According to a precedent set by the Tokyo District Court, simply providing food may not be considered community cat activity if understanding from residents is not achieved or if there is a lack of management efforts.

Moreover, changes in the composition of the community may lead to conflicts arising from differences in perception. In some cases, there may also be instances of abuse by individuals who oppose community cat activities. It has been pointed out that some municipalities are forced to euthanize cats, that budget and personnel are limited, and that a boardroom situation arises between those who wish to dispose of the cats and those who wish to keep them alive.

=== Abandoned cats ===
Community cat activities face the risk of collapse when the fundamental goal of controlling the number of cats to a level acceptable to residents is not understood. If cats continue to be abandoned from nearby areas and the cat population becomes uncontrollable, the entire initiative may break down. Reporting to police upon discovery and installing signboards have been proposed as potential countermeasures. The Tokyo Taito Ward, selected for the Best Award at the “National Public Health Veterinarians Conference” in 2016, has implemented measures such as using posters to explain the reality of abandoned cats being preyed upon by crows.

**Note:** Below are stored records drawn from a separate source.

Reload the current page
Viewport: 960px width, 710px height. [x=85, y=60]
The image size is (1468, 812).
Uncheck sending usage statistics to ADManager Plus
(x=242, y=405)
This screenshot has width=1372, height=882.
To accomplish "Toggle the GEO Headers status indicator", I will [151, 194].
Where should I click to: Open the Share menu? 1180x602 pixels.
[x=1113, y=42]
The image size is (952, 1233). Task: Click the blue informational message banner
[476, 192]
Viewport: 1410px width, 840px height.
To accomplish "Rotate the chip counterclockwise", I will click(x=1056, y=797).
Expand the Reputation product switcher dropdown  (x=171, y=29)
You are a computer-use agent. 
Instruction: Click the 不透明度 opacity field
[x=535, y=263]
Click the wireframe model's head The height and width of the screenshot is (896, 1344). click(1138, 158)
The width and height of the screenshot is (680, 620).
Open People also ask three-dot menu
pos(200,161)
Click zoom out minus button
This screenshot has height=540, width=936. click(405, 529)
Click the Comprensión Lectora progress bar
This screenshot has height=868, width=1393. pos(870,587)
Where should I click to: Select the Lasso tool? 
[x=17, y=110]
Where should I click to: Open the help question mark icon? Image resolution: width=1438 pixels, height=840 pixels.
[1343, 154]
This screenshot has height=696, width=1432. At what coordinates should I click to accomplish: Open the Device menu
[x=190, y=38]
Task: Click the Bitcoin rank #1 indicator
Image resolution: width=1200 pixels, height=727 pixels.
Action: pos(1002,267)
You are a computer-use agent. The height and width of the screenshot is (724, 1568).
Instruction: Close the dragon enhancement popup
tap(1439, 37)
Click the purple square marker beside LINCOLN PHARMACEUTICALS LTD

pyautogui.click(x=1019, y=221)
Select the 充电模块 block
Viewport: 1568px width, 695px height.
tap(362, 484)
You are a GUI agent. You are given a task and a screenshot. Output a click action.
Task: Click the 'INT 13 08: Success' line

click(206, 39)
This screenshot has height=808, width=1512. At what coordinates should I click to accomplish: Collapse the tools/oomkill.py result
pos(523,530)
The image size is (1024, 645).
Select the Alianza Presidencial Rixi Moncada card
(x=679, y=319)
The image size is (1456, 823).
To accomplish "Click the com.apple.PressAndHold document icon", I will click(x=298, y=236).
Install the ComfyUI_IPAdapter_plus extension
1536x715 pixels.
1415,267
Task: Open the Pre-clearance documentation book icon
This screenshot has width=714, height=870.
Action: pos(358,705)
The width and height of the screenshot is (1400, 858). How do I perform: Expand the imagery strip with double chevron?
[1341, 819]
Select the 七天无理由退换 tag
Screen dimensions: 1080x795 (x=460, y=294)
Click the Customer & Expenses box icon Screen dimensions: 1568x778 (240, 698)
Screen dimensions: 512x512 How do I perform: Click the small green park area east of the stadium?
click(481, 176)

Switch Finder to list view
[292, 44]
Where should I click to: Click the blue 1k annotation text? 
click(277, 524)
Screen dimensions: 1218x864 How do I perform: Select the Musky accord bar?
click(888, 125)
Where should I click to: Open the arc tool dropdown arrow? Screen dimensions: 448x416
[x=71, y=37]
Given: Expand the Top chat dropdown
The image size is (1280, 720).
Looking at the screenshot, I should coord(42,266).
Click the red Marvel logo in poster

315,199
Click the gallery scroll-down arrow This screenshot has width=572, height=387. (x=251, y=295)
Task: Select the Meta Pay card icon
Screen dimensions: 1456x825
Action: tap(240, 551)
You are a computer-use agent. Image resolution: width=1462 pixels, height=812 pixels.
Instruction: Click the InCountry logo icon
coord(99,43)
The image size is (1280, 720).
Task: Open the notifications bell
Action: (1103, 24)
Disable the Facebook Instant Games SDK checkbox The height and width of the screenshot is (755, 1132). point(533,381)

=== Persecution of community cats ===
Instances of cruelty or abuse towards community cats, including cases where individuals set traps on their premises, may be considered crimes and addressed officially. Specific cases include suspected deaths by poisoning and rescued cats with injured legs caused by such illegal devices as steel-jaw traps. They were investigated by the police for potential violations of the Animal Welfare Act. Furthermore, animal abuse was found in the area as a result of newly initiated community cat activities.

=== Accuracy of the investigation results ===
A 2008 survey found no direct impact of the local government's support for community cat care on the fluctuation in the number of adopted and euthanized cats. However, the report points out that many municipalities have only recently begun their involvement since 2004, and this relatively short duration must be considered.